Es terrible personificar

El hombre existe por la libertad. Su existencia se sustenta en lo trascendente, pues no hay libertad en lo efímero. Si el hombre es verdaderamente libre de desear, pensar y actuar, esto lo hace responsable del mal tanto como del bien. Renunciar o empañar la dignidad del hombre con teorías que lo alejan de este privilegio lo convierten en un resultado pasivo, en la suma total del medio ambiente y social en que se desarrolla, y así como la flor, lo único que le queda es el inevitable destino de abrir sus pétalos o ser aplastado. El fracaso, lo mismo que la mentira o cualquier intento por sabotearse sería imposible. Pero el fracaso, la injusticia, el malentendido son privilegios de la libertad, no por ello necesarios, pero sí posibles dentro de la naturaleza humana. Sólo así se puede entender que errar sea de humanos, como una manifestación de la libertad, de la existencia que se piensa a sí misma. ¡Quiero fracasar! Es un grito humano que ya no entendemos.

El error tanto como la certeza parten del fenómeno de la trascendencia. Es decir, de las almas libres e inmortales. La trascendencia es necesaria para entender el bien y el mal, la verdad y la mentira, de otro modo estamos determinados a nuestra naturaleza primera como los animales. Éstos no podrían ser enjuiciados de asesinar o dañar a otro animal, puesto que no son responsables, es decir, no son conscientes de que el acto en cuestión es una manifestación de su voluntad, de su ser. Y si lo fueran, caerían en la cuenta de «que es lo mejor que podemos hacer dada la condición». El reconocimiento de la individualidad es lo más terrible que sucede en la comunidad humana. Tan pronto como sabemos de nosotros como individuos determinados, singulares, únicos, caemos en la cuenta no sólo del solipsismo como afirman las teorías evolucionistas, sino en la terrible decisión de ser o no libres. ¿Actuar o no? ¿Elegirme a mí como fin de mis acciones o algo superior?

Personificarnos significa aparecer en el mundo. Actuar, ser libres. Pero, ¿aparecer libres? ¿Cómo? La libertad es un misterio, más sensato es el pan, la sed de poder, el hambre de dominar. Antes de justificar el porqué la sociedad materialista, ya sea en su versión capitalista o socialista es la única posible, deberíamos preguntar por qué la comunidad política de la que hablaron Platón y Aristóteles o la fraternidad universal cristiana estuvieron basadas en la intangible presencia del alma. ¿Fue un paso en la evolución o un error técnico? Hace falta un juicio de valor para entender esto, o lo que es lo mismo, una condición metafísica. La liberad.

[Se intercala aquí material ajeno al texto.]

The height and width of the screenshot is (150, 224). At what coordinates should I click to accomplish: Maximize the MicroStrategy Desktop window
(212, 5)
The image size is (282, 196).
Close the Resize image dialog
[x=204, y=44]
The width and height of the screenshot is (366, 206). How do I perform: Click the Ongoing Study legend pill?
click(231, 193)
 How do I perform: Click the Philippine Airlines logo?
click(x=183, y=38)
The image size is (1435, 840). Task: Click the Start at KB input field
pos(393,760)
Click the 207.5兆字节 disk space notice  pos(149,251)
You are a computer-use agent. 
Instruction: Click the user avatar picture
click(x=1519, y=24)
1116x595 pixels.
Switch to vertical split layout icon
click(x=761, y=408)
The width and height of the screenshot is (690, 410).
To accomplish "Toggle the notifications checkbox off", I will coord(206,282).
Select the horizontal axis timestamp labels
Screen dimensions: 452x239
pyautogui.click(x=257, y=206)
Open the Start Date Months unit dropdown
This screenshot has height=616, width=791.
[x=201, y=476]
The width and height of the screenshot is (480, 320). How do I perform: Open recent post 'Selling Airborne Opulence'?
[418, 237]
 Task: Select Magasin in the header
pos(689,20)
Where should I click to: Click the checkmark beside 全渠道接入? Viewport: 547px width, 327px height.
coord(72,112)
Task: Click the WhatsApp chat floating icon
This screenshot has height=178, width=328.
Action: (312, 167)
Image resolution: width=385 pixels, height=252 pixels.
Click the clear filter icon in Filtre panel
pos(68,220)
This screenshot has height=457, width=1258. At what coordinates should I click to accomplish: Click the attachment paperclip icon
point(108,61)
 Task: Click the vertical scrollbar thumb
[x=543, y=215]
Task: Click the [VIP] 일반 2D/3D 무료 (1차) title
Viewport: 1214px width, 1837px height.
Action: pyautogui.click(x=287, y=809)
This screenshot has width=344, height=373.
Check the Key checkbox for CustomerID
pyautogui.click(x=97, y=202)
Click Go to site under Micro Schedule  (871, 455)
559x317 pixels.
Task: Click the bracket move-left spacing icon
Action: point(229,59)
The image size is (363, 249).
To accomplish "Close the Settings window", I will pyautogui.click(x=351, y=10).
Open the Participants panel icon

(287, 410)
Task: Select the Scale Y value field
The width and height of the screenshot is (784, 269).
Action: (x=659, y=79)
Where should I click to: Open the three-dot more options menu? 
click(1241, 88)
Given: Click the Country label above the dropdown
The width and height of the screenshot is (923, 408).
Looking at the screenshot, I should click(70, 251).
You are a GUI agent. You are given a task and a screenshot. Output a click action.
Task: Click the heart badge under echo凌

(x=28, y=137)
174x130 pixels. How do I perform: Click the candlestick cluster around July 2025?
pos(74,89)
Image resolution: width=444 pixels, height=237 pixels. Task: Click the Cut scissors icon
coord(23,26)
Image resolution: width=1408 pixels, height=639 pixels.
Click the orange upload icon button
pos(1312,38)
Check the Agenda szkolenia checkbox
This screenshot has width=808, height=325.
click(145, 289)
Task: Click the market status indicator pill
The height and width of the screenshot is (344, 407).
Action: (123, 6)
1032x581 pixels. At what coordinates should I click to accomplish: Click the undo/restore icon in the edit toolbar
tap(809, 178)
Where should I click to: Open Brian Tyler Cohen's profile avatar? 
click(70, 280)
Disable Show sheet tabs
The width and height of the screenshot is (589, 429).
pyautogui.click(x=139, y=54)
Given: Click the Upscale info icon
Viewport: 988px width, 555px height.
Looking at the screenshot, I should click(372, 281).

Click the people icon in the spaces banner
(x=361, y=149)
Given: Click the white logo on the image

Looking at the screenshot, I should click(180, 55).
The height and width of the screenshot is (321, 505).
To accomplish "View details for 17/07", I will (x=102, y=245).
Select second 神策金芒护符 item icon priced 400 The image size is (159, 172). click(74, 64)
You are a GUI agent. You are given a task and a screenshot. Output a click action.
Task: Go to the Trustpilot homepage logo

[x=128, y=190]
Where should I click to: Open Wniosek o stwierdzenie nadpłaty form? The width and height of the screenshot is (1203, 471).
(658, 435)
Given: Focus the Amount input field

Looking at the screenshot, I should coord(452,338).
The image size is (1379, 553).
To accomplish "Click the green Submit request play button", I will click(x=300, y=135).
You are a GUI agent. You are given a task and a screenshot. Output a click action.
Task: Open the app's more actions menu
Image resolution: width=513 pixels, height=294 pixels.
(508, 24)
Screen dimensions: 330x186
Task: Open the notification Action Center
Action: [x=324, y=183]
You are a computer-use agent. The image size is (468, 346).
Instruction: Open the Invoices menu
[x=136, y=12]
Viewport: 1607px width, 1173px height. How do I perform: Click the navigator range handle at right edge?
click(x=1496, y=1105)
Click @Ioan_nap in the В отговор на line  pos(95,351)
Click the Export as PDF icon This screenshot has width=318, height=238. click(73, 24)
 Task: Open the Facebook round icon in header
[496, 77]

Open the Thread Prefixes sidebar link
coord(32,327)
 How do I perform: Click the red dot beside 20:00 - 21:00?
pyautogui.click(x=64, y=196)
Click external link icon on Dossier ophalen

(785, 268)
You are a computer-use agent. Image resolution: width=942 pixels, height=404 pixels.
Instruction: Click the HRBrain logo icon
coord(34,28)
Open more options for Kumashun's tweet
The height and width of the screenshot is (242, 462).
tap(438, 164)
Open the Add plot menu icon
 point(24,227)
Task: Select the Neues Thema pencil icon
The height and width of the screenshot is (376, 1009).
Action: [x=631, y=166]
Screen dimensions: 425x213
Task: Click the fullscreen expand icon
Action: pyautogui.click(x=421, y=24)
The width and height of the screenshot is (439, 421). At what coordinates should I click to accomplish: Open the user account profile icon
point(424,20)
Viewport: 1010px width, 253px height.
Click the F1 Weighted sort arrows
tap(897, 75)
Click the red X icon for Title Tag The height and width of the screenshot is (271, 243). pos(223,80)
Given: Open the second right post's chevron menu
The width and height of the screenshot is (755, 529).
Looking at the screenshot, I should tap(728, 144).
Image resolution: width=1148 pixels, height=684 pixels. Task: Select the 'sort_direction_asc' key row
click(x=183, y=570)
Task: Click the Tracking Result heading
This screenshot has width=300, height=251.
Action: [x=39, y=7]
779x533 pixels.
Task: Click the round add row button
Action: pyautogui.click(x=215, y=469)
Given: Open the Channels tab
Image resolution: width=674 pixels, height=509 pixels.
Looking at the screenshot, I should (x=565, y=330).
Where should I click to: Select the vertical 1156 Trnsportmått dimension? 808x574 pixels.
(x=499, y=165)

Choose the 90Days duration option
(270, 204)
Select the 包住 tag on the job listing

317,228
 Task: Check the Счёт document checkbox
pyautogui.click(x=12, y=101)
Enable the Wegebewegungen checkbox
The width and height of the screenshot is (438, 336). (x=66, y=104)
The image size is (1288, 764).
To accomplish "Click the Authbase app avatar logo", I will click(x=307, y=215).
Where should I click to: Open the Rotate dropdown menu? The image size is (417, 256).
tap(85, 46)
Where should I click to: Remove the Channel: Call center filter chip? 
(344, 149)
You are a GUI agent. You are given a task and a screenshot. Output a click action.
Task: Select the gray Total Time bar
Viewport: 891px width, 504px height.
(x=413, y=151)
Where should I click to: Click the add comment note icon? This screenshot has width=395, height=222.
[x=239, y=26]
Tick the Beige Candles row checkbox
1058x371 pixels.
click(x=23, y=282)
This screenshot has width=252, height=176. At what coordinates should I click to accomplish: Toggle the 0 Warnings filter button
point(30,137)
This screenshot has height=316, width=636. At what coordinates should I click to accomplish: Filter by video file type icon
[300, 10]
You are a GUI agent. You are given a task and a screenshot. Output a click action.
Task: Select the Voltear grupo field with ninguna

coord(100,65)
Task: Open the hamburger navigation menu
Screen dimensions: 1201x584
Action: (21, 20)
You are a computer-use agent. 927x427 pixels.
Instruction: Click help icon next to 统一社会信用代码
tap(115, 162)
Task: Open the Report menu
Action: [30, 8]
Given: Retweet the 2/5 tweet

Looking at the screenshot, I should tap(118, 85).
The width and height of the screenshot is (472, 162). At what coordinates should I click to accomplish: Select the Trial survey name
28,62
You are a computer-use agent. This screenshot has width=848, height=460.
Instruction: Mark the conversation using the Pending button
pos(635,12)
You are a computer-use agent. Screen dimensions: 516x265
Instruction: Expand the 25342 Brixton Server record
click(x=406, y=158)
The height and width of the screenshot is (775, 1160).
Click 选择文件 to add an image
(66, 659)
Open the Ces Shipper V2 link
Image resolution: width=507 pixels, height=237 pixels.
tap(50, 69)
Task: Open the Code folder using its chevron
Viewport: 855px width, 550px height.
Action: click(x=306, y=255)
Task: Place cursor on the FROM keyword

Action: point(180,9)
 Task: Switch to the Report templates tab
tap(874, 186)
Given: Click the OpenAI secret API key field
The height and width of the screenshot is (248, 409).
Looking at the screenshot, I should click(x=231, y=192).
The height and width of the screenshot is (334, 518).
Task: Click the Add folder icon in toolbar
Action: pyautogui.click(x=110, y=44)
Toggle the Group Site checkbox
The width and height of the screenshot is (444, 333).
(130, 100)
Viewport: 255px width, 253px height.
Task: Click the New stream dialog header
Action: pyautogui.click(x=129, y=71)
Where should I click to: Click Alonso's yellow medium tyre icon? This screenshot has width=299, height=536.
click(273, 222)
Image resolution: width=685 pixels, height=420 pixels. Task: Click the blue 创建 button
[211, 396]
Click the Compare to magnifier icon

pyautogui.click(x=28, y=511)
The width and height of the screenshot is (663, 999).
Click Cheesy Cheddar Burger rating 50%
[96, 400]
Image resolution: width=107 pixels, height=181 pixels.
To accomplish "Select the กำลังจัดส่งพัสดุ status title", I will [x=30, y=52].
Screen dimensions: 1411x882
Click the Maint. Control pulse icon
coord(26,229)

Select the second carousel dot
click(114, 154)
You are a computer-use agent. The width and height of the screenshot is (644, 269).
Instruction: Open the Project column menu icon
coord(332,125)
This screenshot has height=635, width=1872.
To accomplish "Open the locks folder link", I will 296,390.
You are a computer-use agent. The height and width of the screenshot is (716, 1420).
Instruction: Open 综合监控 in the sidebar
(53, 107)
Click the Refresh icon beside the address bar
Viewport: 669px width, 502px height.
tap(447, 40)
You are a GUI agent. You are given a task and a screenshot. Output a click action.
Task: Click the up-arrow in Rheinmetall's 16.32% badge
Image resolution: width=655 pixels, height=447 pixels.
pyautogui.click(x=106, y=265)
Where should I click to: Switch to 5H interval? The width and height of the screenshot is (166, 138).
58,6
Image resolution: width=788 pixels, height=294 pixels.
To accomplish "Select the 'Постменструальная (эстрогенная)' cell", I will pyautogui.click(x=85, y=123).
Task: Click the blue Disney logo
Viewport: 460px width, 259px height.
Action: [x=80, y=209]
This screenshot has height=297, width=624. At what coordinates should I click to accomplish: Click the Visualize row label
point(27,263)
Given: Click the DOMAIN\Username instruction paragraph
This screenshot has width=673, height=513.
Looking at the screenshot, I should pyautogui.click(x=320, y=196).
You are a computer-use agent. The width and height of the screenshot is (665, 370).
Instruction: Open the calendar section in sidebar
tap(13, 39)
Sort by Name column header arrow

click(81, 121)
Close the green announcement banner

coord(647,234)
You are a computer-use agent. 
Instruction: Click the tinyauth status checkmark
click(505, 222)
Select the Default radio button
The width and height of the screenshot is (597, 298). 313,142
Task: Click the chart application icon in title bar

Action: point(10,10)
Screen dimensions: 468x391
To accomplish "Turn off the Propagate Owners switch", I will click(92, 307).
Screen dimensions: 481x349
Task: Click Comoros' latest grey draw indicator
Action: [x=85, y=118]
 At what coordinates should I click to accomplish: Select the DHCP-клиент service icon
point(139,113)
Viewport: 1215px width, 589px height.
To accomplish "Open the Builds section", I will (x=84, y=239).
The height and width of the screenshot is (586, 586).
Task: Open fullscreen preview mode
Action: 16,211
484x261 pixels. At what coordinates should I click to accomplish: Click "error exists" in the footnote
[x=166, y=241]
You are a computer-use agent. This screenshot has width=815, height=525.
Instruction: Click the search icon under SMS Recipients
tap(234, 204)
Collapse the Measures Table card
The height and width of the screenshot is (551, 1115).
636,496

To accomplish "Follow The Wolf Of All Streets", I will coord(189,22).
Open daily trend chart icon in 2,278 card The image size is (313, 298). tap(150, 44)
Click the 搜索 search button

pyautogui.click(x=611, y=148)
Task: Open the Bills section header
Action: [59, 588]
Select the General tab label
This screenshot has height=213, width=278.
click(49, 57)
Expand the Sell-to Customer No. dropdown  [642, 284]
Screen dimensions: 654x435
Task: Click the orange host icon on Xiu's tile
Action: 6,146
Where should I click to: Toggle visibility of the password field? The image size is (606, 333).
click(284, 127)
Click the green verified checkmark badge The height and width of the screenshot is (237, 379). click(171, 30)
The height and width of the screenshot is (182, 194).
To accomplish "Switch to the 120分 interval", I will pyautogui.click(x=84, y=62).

El divorcio universal a que nos lleva el materialismo u hormiguero, para usar una imagen dostoyevskiana, sigue sin explicar por qué un hombre o mujer aniquilaría su individualidad, es decir, la manifestación más racional de su libertad, en pos de otro. La única respuesta posible es la inmortalidad del alma, y no por miedo al castigo eterno en las llamas del infierno, que eso es no entender el infierno, sino por el amor al otro. El amor al prójimo rompe la cadena de la determinación animal racional, nos hace libres. ¿Cómo entendemos que tantos seres egoístas (esto significa terrenales), quieran vivir juntos y hasta se ayuden? Por el amor libre y consciente de esa libertad recíproca.

El amor nos hace fuertes en algún sentido, eso lo sabemos. Justo lo contrario es la pereza emocional donde suceda lo que suceda, si cuenta con un valor estético fuerte, está bien. El éxtasis de los sentidos, y éstos como una tabula rasa es una de las grandes desgracias humanas. Permitir que todo suceda como si nada importara es aniquilar al hombre, el libro de Raymond Radiguet lo ejemplifica bien. Un jovencito se hace amante de una mujer casada y todos a su alrededor pueden evitarlo o sancionarlo, pero no lo hacen, y ni siquiera es por una justificación de la voluptuosidad (que en ocasiones hay que defender), sino simplemente porque a punto de esgrimir un reclamo, todos sus personajes bostezan. El lema de la roman sería, mañana lo arreglo. El miedo al conflicto es lo que evita un verdadero sobresalto de valor en la novela. Hasta el amor de los protagonistas es perezoso: «hay que buscar una ciudad con un encanto constante», dice ella, no quiere vivir en el campo porque sabe que eso representa su belleza, brillante en la juventud, marchita en la vejez. El amor de ellos no soportaría tal prueba. La muerte de la amante arregla todo, aunque nunca hubo problema, pues «nadie» se enteró de su amorío. La mentira o la verdad habrían sido igual de molestas, afirma él. Él que es un demonio primerizo, a la manera de los Endemoniados, hasta el título lo sugiere: Con el diablo en el cuerpo.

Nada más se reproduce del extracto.